[RECORDS FOR THIS EXERCISE Boundary: Start]

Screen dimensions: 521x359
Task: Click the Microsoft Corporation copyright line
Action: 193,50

[RECORDS FOR THIS EXERCISE Boundary: End]
[RECORDS FOR THIS EXERCISE Boundary: Start]

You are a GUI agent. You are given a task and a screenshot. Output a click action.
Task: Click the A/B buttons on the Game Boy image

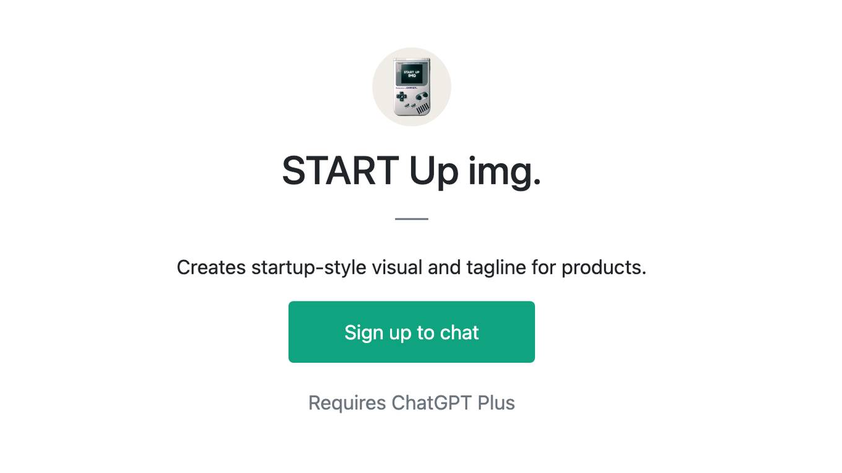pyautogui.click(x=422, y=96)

[RECORDS FOR THIS EXERCISE Boundary: End]
[RECORDS FOR THIS EXERCISE Boundary: Start]

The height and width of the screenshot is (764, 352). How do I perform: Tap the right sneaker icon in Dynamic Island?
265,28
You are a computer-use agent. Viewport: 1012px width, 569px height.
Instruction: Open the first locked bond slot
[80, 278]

[RECORDS FOR THIS EXERCISE Boundary: End]

### ASSIGNMENT:
With the string "agent" as the key, filter the data above and show the lines that match.

### WRITTEN ANSWER:
You are a GUI agent. You are given a task and a screenshot. Output a click action.
You are a computer-use agent. Viewport: 1012px width, 569px height.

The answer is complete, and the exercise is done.